= Joachim Otto von Bassewitz =

German politician (1686–1733)

Joachim Otto von Bassewitz or Bassewiß (8 February 1686 - 10 March 1733) was a statesman and politician from the Holy Roman Empire. He was a Geheimrat of Holstein-Gottorp, president of the chamber and bailiff (amtmann) at Kiel.

== Life==
From the old Mecklenburg family of Bassewitz, his parents were the landrat Philipp Cuno von Bassewitz and Catharina Oelgard von Lehsten. Joachim's first wife was Catharina Ilsabe von Bassewitz (1693–1717), with whom he had a daughter (the future writer Sabine Elisabeth Oelgard von Bassewitz) and a son (Henning Friedrich Graf von Bassewitz) who predeceased him. After Catharina's death he married again in 1720 to Adelheid Benedicte von Ahlefeldt, daughter of Benedikt von Ahlefeldt and Elisabeth von Moltke, with whom he had one child, who also predeceased him.

— Exercise objective —
Quote the passage on Joachim Otto von Bassewitz word for word, starting at "German politician (1686–1733)" and ending at "(amtmann) at Kiel.".

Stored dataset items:
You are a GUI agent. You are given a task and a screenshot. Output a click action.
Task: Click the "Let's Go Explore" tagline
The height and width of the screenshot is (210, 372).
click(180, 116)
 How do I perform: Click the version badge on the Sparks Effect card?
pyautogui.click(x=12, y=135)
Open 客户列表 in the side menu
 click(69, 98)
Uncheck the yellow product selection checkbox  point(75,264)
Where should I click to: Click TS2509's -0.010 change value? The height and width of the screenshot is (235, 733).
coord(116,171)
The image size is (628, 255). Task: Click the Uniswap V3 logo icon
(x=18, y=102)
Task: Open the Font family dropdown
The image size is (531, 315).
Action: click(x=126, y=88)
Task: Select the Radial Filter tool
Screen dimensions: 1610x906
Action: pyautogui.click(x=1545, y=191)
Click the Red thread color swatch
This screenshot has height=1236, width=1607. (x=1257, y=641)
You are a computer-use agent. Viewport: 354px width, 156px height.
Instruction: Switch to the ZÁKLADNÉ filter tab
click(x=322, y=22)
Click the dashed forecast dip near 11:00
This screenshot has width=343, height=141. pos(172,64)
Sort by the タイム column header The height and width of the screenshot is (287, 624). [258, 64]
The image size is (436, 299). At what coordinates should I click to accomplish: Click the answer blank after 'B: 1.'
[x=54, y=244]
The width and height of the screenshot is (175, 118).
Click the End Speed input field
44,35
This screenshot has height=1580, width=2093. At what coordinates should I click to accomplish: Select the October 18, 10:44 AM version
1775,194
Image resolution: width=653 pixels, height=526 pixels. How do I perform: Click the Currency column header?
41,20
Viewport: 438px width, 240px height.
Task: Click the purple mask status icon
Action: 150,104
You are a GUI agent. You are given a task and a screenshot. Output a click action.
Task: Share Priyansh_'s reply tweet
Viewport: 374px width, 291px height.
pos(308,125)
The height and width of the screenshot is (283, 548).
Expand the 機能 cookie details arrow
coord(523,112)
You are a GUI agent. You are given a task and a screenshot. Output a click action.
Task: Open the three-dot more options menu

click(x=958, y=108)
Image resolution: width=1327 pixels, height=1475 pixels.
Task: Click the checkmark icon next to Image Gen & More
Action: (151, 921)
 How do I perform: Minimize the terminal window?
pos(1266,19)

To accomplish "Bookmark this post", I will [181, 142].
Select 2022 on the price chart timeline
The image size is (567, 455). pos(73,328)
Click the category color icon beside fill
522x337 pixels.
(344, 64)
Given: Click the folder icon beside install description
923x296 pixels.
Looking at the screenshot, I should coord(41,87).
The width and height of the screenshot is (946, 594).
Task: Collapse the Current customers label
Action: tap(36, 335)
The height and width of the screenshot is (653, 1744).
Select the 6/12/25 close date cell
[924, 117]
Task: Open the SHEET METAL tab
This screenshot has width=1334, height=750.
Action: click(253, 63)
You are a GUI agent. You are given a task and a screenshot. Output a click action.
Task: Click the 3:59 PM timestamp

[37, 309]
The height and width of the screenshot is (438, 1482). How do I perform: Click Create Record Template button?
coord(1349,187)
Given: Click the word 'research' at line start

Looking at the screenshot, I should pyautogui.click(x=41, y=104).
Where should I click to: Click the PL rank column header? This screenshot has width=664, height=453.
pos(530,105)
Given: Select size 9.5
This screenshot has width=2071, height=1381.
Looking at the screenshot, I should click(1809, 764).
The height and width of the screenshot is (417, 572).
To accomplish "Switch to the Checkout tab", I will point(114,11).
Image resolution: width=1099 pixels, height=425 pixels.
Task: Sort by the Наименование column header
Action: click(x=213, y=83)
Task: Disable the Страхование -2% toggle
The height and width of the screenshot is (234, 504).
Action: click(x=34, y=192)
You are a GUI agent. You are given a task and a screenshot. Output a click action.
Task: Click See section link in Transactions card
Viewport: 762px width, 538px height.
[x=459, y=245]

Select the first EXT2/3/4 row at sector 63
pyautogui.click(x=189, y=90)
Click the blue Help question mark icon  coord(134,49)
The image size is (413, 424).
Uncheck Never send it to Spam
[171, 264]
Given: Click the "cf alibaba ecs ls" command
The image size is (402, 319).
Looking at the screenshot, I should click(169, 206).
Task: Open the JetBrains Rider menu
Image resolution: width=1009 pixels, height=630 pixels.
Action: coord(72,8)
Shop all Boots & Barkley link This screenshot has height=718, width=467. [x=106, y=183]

— Result for this task —
German politician (1686–1733)

Joachim Otto von Bassewitz or Bassewiß (8 February 1686 - 10 March 1733) was a statesman and politician from the Holy Roman Empire. He was a Geheimrat of Holstein-Gottorp, president of the chamber and bailiff (amtmann) at Kiel.